IF it is dry (stable) a bit of a trim will reveal the structure and that should suggest something
Assuming you intend to turn it rather than carve it - it looks like you could get a reasonably good sized bowl out of it.
Also - it might be worth considering slicing it for veneer.

Let us know please

Peter M (across the puddle in Oz).


----------



## SHIREHORSE1 (May 3, 2011)

Thanks guys - I think that this burl is still pretty wet as it only came down last week in a storm here in NZ (yes we do get storms) I would dread to think what the cost of shipping to Venezuela would be Papasombre so I think I will hang on to it - I think I will have a go at turning it into a rough shape first for a bowl as you suggest Peter from across the ditch - I will keep you posted as to what happens - thanks for the replies - Roger


----------



## Multiwood (Feb 24, 2013)

Sure would like to see pictures of it when you get it turned.


----------



## SHIREHORSE1 (May 3, 2011)

Will post some photo's once I have had a chance to turn it - thanks for the interest - Roger


----------



## marecat3 (Nov 30, 2010)

look forward to seeing your creation


----------



## SHIREHORSE1 (May 3, 2011)

Hi All
Well I have made a start on turning the Manuka Burl that was given to me - like I said it is wet through so I have left a considerable amount of wood still untouched having said that I'm sure you can see that leaving some parts untouched will enhance it's beauty once finished - the colours emerging are quite stunning and I think the end result will look really good - here's where I've got to so far.
Will post more pics. when completed.
Roger 1734


----------



## jeffreyt (Apr 11, 2015)

And we used that as firewood when I was a kid.....sigh


----------



## SHIREHORSE1 (May 3, 2011)

*Completion of manula burl bowl*

Hi all again - following on from the photo's taken of the early stages of turning the Manuka Burl I was given here is the end result after it had dried out - during the process of turning it split into 4 pieces and flew off the lathe - I found all the pieces and managed to get them all back by using a mixture of liquid glass mixed with chippings from the piece - I left this to dry for one week before attempting to turn it - the end result I think is quite pleasing.


----------



## Stick486 (Jan 4, 2013)

I like it... a lot...


----------



## DaninVan (Jan 1, 2012)

Wow!

Tell us more about this "liquid glass" business(?)...
You're talking about 'water glass' aren't you?
What is Water Glass? (with picture)

I freely admit to being unaware of it's potential in woodworking.
Any words of advice, Roger?


----------



## SHIREHORSE1 (May 3, 2011)

Hi Dan - the liquid glass as I call it is in fact a two part mix it is called GEM COAT ES 2-1 - not the water glass you refer to - I have used it primarily as a finishing coat to various items that I have turned out via my scroll saw and also as a finish on a coffee table I made, however, it occurred to me that as it was such a strong material it should work ok as a filler so I made up a mix of this product and the chippings from the Manuka Burl and with the use of a strong masking tape used it as a filler and a glue to bond everything together - as you can see it has worked really well - if it hadn't had been for this product I think I would have had to use the bowl as fire wood.

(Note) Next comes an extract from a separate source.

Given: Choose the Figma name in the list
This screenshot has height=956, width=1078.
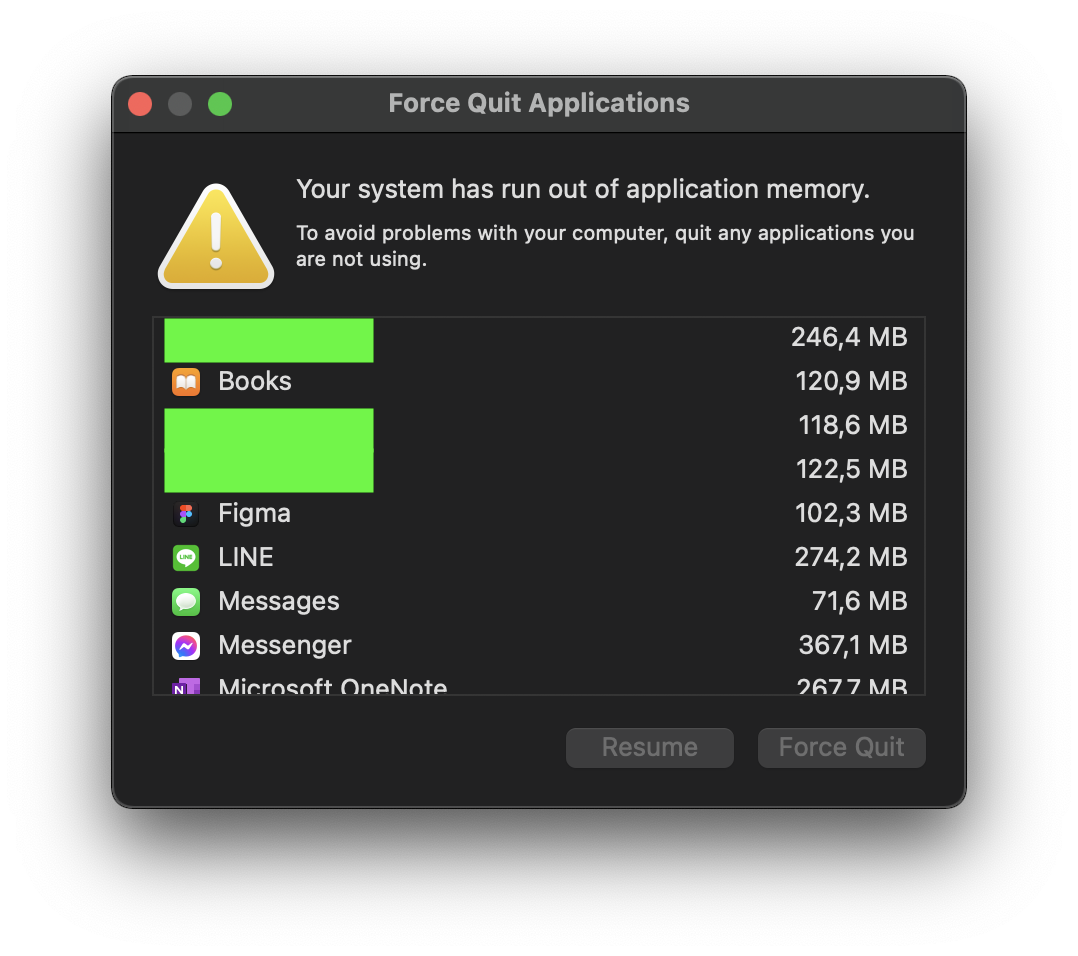Looking at the screenshot, I should pyautogui.click(x=254, y=514).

Thank you for your comment - all the best ROGER1734


----------



## papasombre (Sep 22, 2011)

I tried to do something like you did and I soaked the piece of wood into diesel. I think I damaged it.

Good job, Roger!!!


----------



## old coasty (Aug 15, 2014)

Super.


----------



## Gaffboat (Mar 11, 2012)

Roger, 'quite pleasing' is a gross understatement. Exceptionally pleasing ... extraordinarily pleasing ... phenomenally pleasing ... are the descriptions that come to mind for me. Beautiful.


----------